The Vermont State Colleges Chancellor Jeb Spaulding was joined by Interim LSC President Nolan Atkins and JSC President Elaine Collins. Spaulding began the session by explaining what the unification is and what it actually means for the two schools.
He spoke of the ever changing world of education and said how, “the cost of providing a college education is going up.”
Not much has changed from what most people know about the unification, but for those who know little or just need a refresher, here is a brief summary.
Chancellor Spaulding, on the heels of the departure of former LSC President Joe Bertolino decided that it would be a good time to propose unification between LSC and JSC administrative bodies. The unification will decrease the number of people in the administration as well as free up funds to help cover growing expenses for both schools. The idea was approved pending a final proposal that will be decided on by the VSC Board of Trustees on September 29. The hope is that it will create two strong campuses under one administration.
“We see the unification as expanding student opportunities,” Spaulding said during the open session.
The main focus that is being communicated to students is the increased educational opportunities. Both schools are currently looking into ways that technology can be used to connect the two campuses. There are no set in stone plans yet as to what the increased opportunities will be, but the Chancellor and both presidents have spoken about access to programs at the opposite campus.
One of the early questions that came from unification was about athletics. Would there still be separate teams? Yes and no.
The NCAA has approved of having the sports teams separate. The club and intramural sports were still not fully set in stone. Spaulding said that he saw an advantage in having those combine to increase the number of participants.
These decisions and others were not made without thought.

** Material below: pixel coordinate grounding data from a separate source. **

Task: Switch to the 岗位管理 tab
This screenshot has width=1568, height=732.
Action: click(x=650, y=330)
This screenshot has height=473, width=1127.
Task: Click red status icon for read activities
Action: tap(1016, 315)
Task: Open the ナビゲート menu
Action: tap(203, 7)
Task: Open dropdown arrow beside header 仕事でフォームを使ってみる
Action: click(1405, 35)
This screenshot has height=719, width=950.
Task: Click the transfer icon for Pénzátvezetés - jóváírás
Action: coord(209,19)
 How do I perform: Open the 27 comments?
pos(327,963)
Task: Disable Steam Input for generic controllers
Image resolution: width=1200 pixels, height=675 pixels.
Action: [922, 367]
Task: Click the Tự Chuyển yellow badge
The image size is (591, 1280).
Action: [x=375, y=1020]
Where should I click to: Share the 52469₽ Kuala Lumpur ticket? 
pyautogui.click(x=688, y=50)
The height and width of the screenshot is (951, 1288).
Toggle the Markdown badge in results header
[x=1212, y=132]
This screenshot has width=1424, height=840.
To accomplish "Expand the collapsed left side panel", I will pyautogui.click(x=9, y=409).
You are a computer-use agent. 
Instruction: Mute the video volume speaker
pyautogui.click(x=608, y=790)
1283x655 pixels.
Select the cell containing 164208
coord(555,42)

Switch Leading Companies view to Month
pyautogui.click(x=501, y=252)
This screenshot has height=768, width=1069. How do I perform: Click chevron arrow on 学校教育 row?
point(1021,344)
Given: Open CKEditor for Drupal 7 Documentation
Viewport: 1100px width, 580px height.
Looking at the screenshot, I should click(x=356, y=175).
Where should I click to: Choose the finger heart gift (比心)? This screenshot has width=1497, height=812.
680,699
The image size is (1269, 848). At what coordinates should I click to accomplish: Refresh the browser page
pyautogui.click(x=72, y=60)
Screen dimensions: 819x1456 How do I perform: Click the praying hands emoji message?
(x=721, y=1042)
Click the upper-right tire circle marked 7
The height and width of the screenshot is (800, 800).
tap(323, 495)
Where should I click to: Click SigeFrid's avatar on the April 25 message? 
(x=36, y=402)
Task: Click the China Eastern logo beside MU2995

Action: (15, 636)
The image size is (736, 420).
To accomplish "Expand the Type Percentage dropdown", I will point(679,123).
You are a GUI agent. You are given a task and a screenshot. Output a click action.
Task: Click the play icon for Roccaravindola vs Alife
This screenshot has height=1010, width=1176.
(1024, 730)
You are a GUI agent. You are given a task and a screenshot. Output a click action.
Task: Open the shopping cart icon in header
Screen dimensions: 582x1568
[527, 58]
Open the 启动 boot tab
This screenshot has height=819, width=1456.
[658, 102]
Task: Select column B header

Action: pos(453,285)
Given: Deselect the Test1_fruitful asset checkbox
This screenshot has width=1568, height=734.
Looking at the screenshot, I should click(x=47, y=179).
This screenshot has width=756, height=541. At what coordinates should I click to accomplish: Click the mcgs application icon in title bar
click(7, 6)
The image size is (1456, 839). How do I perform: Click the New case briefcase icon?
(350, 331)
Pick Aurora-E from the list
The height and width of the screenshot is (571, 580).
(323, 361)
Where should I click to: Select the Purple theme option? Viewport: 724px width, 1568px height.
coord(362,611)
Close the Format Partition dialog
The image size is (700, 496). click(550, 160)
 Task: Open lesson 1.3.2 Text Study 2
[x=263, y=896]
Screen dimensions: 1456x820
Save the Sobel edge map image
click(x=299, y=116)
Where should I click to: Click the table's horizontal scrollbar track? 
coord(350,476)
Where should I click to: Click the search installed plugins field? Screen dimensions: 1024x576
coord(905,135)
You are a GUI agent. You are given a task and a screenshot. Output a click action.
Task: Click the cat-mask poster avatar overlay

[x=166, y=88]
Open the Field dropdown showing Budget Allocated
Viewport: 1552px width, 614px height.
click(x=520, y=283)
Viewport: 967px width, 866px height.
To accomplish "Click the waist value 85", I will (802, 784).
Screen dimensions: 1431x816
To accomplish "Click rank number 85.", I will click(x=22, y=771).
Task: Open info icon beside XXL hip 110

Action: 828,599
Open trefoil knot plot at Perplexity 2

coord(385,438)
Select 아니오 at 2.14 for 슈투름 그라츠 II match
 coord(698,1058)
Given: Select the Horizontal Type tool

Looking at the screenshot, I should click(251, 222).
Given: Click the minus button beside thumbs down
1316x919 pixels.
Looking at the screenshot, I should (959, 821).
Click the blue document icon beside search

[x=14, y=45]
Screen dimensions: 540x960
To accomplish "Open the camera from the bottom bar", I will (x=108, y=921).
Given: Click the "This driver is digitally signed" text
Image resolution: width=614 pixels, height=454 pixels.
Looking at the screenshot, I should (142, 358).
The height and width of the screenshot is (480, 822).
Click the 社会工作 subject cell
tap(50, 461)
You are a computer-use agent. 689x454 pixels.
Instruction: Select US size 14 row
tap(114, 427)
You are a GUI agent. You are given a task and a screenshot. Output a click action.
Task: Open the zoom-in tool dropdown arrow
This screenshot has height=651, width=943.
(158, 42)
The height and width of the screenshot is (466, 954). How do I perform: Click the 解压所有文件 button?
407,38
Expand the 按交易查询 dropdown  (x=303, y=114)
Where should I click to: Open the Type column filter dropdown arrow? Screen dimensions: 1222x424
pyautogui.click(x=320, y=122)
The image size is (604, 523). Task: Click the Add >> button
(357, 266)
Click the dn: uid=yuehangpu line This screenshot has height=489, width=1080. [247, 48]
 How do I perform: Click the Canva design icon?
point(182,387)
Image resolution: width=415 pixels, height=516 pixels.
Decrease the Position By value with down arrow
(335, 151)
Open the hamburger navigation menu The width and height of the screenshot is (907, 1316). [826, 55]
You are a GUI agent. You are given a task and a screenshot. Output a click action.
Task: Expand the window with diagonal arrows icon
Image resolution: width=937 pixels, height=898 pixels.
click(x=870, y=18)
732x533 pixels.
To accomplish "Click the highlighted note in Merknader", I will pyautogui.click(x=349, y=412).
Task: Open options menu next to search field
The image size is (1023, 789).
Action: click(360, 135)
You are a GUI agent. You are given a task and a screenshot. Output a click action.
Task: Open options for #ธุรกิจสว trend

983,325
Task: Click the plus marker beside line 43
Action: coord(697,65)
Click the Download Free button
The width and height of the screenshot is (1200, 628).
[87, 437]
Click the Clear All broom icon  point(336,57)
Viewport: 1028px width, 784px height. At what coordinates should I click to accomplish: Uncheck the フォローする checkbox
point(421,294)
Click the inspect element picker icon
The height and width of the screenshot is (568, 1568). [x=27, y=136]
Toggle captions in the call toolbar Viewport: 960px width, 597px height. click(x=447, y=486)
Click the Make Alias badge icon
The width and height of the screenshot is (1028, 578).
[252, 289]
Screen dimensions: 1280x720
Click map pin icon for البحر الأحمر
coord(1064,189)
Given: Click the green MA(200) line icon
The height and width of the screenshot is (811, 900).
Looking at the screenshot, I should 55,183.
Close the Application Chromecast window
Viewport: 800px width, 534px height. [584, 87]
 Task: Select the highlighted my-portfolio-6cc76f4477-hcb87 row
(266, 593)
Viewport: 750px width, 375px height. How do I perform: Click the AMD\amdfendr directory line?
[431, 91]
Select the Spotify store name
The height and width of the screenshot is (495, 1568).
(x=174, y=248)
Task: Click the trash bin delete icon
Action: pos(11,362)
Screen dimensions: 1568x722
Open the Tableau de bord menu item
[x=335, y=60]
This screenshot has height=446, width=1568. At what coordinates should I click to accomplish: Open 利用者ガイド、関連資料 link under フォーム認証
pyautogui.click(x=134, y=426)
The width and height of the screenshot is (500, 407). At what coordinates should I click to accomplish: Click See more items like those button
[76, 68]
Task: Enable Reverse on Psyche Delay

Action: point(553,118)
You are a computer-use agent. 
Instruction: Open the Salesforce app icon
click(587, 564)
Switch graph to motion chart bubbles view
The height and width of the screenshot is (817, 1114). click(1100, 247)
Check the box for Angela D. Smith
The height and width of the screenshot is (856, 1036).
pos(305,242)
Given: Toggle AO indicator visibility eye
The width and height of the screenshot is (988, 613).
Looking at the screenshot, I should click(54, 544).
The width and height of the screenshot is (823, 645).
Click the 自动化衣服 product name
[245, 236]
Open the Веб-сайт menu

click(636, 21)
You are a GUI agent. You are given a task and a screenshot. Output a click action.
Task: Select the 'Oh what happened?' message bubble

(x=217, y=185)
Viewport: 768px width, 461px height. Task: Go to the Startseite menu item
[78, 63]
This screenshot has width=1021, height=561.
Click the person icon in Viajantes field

Chancellor Spaulding explained that he has done extensive research on other colleges that have unified to learn from what did and did not work for them.
So what happens if the VSC Board of Trustees approves unification?
For a while nothing will happen and when things do begin happening there will be little to no noticeable change for all students.
On July 1, 2017 the two schools will begin to slowly combine the administrations starting with the new president, Elaine Collins. Formal unification and accreditation for the unified school will not happen until the following year on July 1, 2018.
Being that this was an open session, that invited student input, there were questions that students had. One of the questions surrounded the location of the administration once unification is complete. Collins addressed the issue by saying that there will likely be parts of the administration at each college and that they want to be as available as possible to each campus.
Another major question that was raised related to a plan B. What happens if things do not go as planned? Spaulding said that any issues with unification will be addressed as they appear.
In the case that unification is not approved by the VSC, there is no plan B; at least not until it becomes necessary. If the VSC denies unification, then a plan will be made for each school as to how to address the ever growing financial issues.
“We are going to do everything we can to maintain the long term viability of both campuses,” Spaulding said.
The VSC has set up a website with all of the unification information at unification.vsc.edu.